Belgique : retour sur l'euthanasie de la jeune Shanti (11/10/2022)

De Stefano Chiappalone sur la Nuova Bussola Quotidiana :

L'euthanasie de l'espoir : le "cas Shanti" révèle l'abîme des droits civils

11-10-2022

Après avoir survécu à une attaque terroriste de l'organisation Etat islamique, Shanti De Corte, une Flamande de 23 ans, a été traumatisée au point de demander l'euthanasie, avec le consentement de ses parents. Il y avait des alternatives, selon un neurologue. Mais sans perspective de vie après la mort, on finit par rejeter la réalité, également constituée de drames, et par s'échapper par tous les moyens, y compris la mort.

Le 7 mai, Shanti De Corte, une jeune Flamande de 23 ans, est décédée par euthanasie, entourée de ses parents qui ont suivi son choix. La nouvelle s'est répandue ces jours-ci, alors que même la Cour européenne des droits de l'homme, qui a approuvé l'euthanasie pour les personnes dépressives, a dû déplorer le laxisme de la Belgique en matière de contrôle a posteriori des procédures d'euthanasie et les conflits d'intérêts entre ceux qui devraient contrôler et les militants de la "mort douce".

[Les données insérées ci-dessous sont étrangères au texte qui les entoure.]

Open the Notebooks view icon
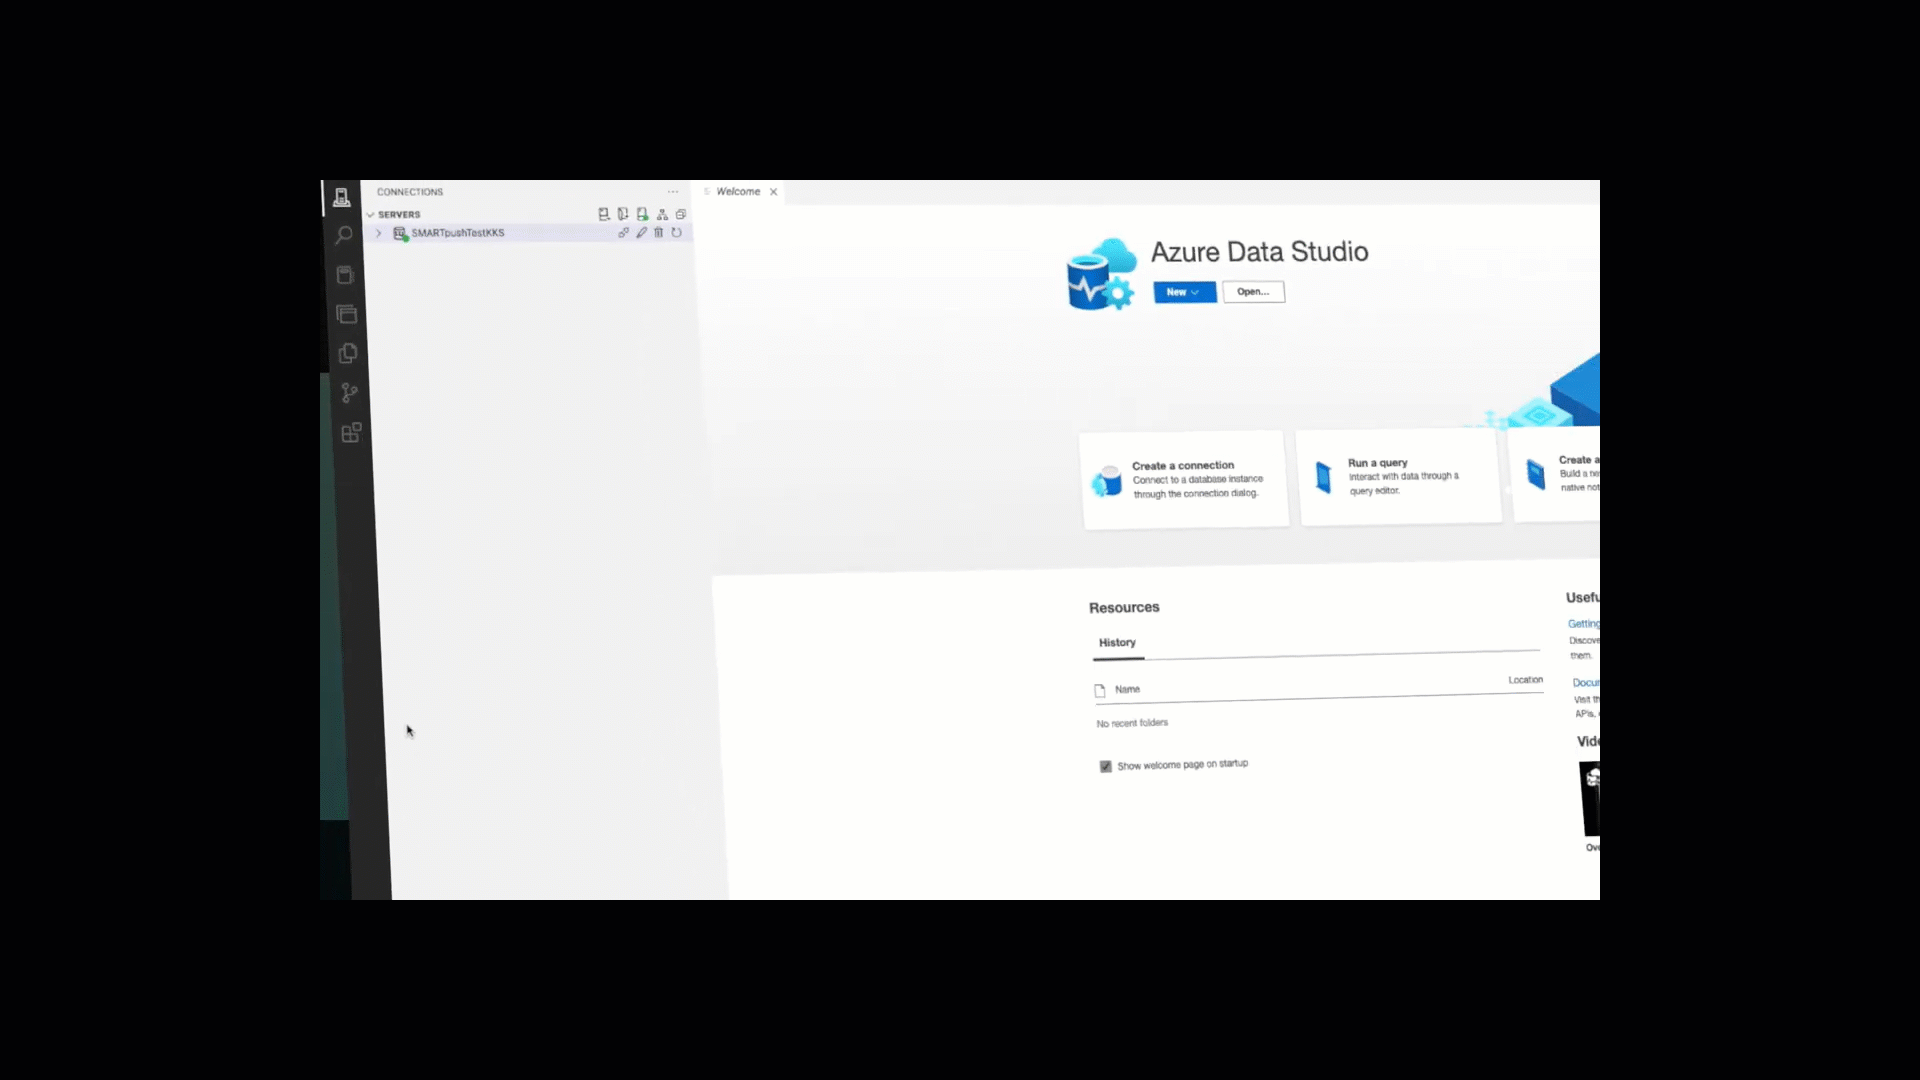The height and width of the screenshot is (1080, 1920). [x=345, y=275]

Shanti a demandé à mourir non pas à cause d'une maladie physique incurable, mais à cause d'un mal plus caché qui la rongeait de l'intérieur, qui a éclaté après le tragique attentat d'Isis à l'aéroport de Bruxelles le 22 mars 2016, dans lequel elle a également perdu des camarades de classe, en plus du choc de l'événement lui-même. La jeune fille avait survécu, mais - déjà éprouvée par des problèmes antérieurs, eux aussi de nature psychologique - elle n'avait pas pu se remettre depuis.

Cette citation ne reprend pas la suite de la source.